Homuth supported Conservative Premier George Howard Ferguson's proposal to liberalise Ontario's prohibition laws during the 1926 election in which liquor policy was the principal issue (the Conservatives consequently did not run a candidate against him) and continued to support Ferguson's government after the election ultimately joining the Tories and successfully running for re-election as a Conservative in the 1929 provincial election before resigning in 1930 to unsuccessfully seek the federal seat of Waterloo North for the federal Conservatives. He went on to sit in House of Commons of Canada from 1938 to 1951 representing Waterloo South for the Conservative Party of Canada, then National Government and finally Progressive Conservative member.

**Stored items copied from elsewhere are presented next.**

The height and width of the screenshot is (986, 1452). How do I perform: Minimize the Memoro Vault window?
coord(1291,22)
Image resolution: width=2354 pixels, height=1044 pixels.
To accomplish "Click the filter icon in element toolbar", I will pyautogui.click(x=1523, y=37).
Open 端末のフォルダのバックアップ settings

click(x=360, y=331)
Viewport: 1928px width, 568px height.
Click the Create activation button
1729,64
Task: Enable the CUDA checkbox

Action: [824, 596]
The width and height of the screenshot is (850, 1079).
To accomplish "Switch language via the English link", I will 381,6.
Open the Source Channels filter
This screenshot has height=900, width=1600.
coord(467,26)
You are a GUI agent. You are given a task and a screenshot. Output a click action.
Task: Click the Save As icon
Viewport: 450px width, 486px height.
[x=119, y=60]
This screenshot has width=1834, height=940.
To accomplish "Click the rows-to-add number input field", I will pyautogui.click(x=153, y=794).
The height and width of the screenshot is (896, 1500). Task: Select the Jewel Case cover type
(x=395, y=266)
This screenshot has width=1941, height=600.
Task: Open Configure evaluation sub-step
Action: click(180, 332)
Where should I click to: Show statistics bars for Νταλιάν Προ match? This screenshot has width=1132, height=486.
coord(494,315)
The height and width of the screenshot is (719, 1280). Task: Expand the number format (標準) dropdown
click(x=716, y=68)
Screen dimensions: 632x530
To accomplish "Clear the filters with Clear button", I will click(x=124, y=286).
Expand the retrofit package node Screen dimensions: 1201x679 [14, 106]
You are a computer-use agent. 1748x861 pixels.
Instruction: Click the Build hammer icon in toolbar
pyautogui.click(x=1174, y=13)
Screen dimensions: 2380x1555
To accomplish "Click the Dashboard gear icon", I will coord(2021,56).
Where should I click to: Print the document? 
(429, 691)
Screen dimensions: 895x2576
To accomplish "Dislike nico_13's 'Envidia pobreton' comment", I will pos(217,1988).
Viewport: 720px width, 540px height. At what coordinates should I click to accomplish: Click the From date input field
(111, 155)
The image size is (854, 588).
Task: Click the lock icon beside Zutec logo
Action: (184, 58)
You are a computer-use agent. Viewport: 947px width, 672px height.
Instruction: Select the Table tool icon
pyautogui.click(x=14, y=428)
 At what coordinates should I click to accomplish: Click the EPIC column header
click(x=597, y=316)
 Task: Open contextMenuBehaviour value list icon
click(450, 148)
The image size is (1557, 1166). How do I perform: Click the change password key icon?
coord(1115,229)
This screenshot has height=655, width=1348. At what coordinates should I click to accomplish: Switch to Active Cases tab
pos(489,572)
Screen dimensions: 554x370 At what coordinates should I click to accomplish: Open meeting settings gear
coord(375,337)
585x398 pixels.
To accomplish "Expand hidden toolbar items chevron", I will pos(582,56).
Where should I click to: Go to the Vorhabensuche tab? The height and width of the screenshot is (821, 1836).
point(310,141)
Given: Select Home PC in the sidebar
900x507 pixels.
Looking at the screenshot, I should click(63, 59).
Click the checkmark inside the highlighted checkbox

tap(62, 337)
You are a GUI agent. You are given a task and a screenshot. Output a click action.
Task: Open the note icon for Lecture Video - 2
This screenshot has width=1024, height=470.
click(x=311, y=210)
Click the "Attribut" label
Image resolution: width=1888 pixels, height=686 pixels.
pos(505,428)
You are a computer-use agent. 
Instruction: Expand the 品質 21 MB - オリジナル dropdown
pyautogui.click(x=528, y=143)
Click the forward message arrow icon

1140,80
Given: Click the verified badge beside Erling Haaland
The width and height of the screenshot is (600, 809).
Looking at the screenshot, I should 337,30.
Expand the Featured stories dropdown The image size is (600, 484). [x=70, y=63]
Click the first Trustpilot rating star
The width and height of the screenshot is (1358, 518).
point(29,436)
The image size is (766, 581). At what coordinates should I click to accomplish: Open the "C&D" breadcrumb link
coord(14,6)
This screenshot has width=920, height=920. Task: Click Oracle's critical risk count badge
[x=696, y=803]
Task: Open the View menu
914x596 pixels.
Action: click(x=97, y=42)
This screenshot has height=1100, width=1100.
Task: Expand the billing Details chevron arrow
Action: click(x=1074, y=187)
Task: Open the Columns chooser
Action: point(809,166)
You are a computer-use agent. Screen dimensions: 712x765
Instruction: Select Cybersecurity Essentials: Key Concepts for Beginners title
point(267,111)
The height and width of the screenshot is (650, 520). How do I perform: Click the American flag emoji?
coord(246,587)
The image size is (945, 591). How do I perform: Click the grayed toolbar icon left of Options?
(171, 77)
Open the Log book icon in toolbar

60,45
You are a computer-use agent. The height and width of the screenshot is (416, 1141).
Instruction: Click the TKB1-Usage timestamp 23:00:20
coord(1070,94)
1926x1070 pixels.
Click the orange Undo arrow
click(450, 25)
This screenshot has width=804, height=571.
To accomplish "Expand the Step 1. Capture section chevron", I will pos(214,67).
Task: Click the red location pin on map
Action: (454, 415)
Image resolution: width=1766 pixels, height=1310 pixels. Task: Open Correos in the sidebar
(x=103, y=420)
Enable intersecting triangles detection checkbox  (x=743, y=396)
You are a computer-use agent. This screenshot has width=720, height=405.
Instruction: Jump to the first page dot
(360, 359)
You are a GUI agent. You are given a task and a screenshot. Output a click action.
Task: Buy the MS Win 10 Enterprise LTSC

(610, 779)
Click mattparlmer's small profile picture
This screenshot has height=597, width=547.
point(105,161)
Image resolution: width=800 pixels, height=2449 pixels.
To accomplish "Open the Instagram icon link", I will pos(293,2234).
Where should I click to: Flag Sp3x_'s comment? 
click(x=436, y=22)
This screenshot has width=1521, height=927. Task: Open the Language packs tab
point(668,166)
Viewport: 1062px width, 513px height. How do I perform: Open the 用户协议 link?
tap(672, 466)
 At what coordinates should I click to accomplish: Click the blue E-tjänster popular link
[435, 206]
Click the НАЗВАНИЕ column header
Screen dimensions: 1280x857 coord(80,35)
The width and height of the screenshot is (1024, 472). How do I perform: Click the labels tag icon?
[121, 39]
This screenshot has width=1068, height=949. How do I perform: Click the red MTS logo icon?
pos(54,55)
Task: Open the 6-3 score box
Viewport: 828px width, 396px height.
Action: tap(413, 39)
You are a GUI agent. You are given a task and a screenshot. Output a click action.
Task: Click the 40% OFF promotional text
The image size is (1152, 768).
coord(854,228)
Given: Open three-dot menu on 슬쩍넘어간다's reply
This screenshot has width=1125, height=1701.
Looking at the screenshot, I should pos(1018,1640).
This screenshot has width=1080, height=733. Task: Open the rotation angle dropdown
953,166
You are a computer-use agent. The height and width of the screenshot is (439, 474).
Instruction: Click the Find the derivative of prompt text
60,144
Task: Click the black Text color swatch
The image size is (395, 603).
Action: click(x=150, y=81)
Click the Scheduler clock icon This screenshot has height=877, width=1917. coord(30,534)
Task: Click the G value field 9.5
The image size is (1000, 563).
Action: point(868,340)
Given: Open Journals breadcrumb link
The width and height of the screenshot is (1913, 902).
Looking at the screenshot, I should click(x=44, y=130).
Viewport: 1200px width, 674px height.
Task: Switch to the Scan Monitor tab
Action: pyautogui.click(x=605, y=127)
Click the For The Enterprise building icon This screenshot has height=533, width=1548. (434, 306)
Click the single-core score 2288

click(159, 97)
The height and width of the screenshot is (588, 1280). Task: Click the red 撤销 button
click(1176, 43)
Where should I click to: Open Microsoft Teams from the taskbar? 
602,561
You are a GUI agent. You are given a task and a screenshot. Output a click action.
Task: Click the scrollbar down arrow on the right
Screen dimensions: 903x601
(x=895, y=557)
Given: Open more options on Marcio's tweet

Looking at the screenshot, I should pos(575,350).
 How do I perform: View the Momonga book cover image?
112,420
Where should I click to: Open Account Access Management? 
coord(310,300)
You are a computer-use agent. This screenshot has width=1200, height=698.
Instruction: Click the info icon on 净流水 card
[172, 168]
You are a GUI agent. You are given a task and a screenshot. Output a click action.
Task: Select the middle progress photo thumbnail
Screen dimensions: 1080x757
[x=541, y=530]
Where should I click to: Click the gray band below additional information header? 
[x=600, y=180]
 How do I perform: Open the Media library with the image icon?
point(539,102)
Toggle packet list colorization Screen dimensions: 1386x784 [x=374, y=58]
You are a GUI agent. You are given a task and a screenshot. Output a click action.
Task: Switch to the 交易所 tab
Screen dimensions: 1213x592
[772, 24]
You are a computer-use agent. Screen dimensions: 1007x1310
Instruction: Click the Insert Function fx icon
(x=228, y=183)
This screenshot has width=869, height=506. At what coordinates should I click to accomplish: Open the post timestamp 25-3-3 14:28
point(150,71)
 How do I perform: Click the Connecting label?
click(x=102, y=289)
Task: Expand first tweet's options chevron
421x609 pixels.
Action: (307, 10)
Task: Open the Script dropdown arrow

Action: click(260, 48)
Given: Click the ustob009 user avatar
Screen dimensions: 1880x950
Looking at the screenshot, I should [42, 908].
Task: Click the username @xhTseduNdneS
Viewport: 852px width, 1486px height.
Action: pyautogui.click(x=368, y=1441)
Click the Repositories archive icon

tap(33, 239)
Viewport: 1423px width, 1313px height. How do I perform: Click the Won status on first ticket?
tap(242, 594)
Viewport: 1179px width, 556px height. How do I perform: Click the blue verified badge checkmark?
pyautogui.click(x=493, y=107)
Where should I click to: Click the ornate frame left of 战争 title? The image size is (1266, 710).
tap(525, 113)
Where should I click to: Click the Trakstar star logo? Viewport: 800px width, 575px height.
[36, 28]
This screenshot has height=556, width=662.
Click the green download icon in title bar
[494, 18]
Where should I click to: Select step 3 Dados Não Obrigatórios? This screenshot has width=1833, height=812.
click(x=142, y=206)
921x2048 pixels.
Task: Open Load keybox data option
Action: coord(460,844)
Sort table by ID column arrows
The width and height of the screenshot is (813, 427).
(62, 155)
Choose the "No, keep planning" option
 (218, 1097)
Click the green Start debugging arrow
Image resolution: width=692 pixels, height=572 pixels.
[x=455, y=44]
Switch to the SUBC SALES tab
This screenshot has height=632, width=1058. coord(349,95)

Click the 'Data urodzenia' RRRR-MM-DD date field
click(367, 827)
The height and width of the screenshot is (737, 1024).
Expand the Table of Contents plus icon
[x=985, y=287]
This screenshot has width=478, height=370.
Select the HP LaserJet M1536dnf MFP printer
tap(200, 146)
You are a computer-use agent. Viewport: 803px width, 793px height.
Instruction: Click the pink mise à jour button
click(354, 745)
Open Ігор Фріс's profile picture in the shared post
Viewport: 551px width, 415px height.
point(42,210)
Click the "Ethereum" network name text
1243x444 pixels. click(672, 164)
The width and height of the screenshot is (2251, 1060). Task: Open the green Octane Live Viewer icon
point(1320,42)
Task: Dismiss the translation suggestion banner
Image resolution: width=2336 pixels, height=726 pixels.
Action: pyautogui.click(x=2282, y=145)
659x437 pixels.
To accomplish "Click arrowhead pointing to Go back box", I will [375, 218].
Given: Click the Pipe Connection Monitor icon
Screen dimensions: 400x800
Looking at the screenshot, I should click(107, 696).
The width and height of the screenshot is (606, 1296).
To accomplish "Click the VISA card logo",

Homuth died in office in 1951. The ensuing by-election returned Howie Meeker, a then-active National Hockey League player who would go on to have notable careers as a coach, manager and broadcaster.

==Electoral record==

v; t; e; 1949 Canadian federal election: Waterloo South
| Party | Candidate | Votes | % | ±% |
|  | Progressive Conservative | Karl Homuth | 8,740 | 38.74 | -7.68 |
|  | Liberal | J. Mel Moffatt | 8,397 | 37.22 | +7.84 |
|  | Co-operative Commonwealth | Paul Dufresne | 5,425 | 24.04 | -0.15 |
| Total valid votes |  |  | 22,562 | 100.0 |
|  | Progressive Conservative hold |  | Swing |  | -15.52 |
Source(s) "Waterloo South, Ontario (1867-1968)". History of Federal Ridings Since 1867. Library of Parliament. Retrieved 6 September 2015.

v; t; e; 1945 Canadian federal election: Waterloo South
| Party | Candidate | Votes | % | ±% |
|  | Progressive Conservative | Karl Homuth | 9,201 | 46.42 | -0.16 |
|  | Liberal | Patrick Joseph Flynn | 5,824 | 29.38 | -14.33 |
|  | Co-operative Commonwealth | Frank Alexander Ferguson | 4,795 | 24.19 | +14.48 |
| Total valid votes |  |  | 19,820 | 100.0 |
|  | Progressive Conservative hold |  | Swing |  | +7.09 |
Source(s) "Waterloo South, Ontario (1867-1968)". History of Federal Ridings Since 1867. Library of Parliament. Retrieved 6 September 2015.

v; t; e; 1940 Canadian federal election: Waterloo South
| Party | Candidate | Votes | % | ±% |
|  | National Government | Karl Homuth | 7,432 | 46.58 | -5.09 |
|  | Liberal | Patrick Joseph Flynn | 6,975 | 43.71 | +18.93 |
|  | Co-operative Commonwealth | Vardon Stanley Latsch | 2,426 | 9.71 | – |
| Total valid votes |  |  | 15,956 | 100.0 |
|  | National Government hold |  | Swing |  | -12.01 |
Source(s) "Waterloo South, Ontario (1867-1968)". History of Federal Ridings Since 1867. Library of Parliament. Retrieved 6 September 2015.

v; t; e; Canadian federal by-election, November 14, 1938: Waterloo South Death of Alexander Edwards
| Party | Candidate | Votes | % | ±% |
|  | Conservative | Karl Homuth | 7,776 | 51.67 | +11.52 |
|  | Liberal | R. Kenneth Serviss | 3,730 | 24.78 | -14.63 |
|  | Unknown | John Mitchell | 3,544 | 23.55 | – |
| Total valid votes |  |  | 15,050 | 100.00 |
|  | Conservative hold |  | Swing |  | +13.08 |
Source(s) "Waterloo South, Ontario (1867-1968)". History of Federal Ridings Since 1867. Library of Parliament. Retrieved 6 September 2015.